The final feature is the lack of any robust vehicle for executive-branch
oversight. Id. at 669. Though the Federal Housing Finance Oversight Board
advises the Director, 12 U.S.C. § 4513a(a), the Board can’t “require the FHFA
or Director to do anything,” Collins, 896 F.3d at 669. Thus, the merging of
several features—solo Director, removal protections, partisanship, abnormal
funding, and lack of supervision—results in an agency too sequestered for the
Constitution to bear. Id. at 674.
III. COLLINS (EN BANC) CONTROLS
The CFPB and FHFA are sister institutions. Only a judge who plays
“semantic games of reformulation and hair splitting in order to escape the force
of a fairly resolved issue” can conclude, as a matter of constitutional law, that
the agencies are sufficiently different. 31 Quite the contrary. The only material
distinctions magnify—not reduce—the extent of the CFPB’s infirmity.
A. Same Structure
First, consider the agencies’ twin structures. Both are captained by a
lone Director, with a resulting lack of bipartisan balance. 32 Each Director
serves a five-year term and has removal protections for her duration in office. 33
31 Bhandari v. First Nat.
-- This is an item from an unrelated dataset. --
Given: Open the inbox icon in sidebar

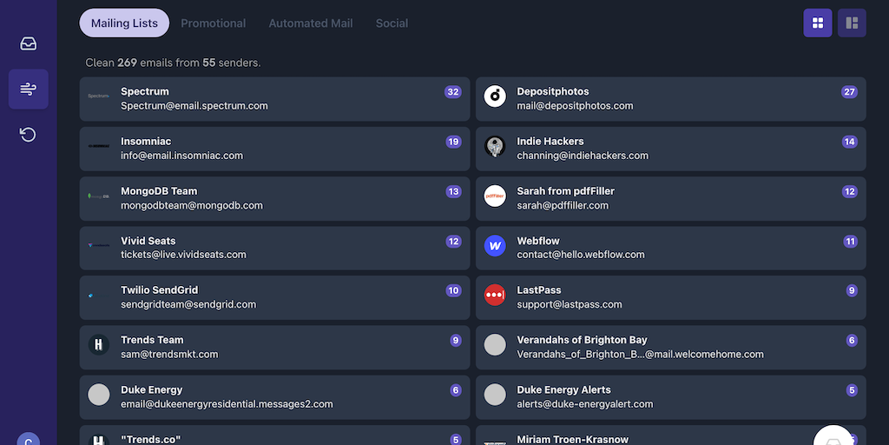Looking at the screenshot, I should coord(28,43).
Bank of Commerce, 829 F.2d 1343, 1352 (5th Cir. 1987) (en
banc) (Higginbotham, J., concurring), cert. granted, judgment vacated, 492 U.S. 901 (1989),
and opinion reinstated, 887 F.2d 609 (5th Cir. 1989) (per curiam).
32 See 12 U.S.C. §§ 4512(a), 5491(b)(1).
33 See id. § 5491(c)(1), (3) (CFPB); id. § 4512(b)(2) (FHFA).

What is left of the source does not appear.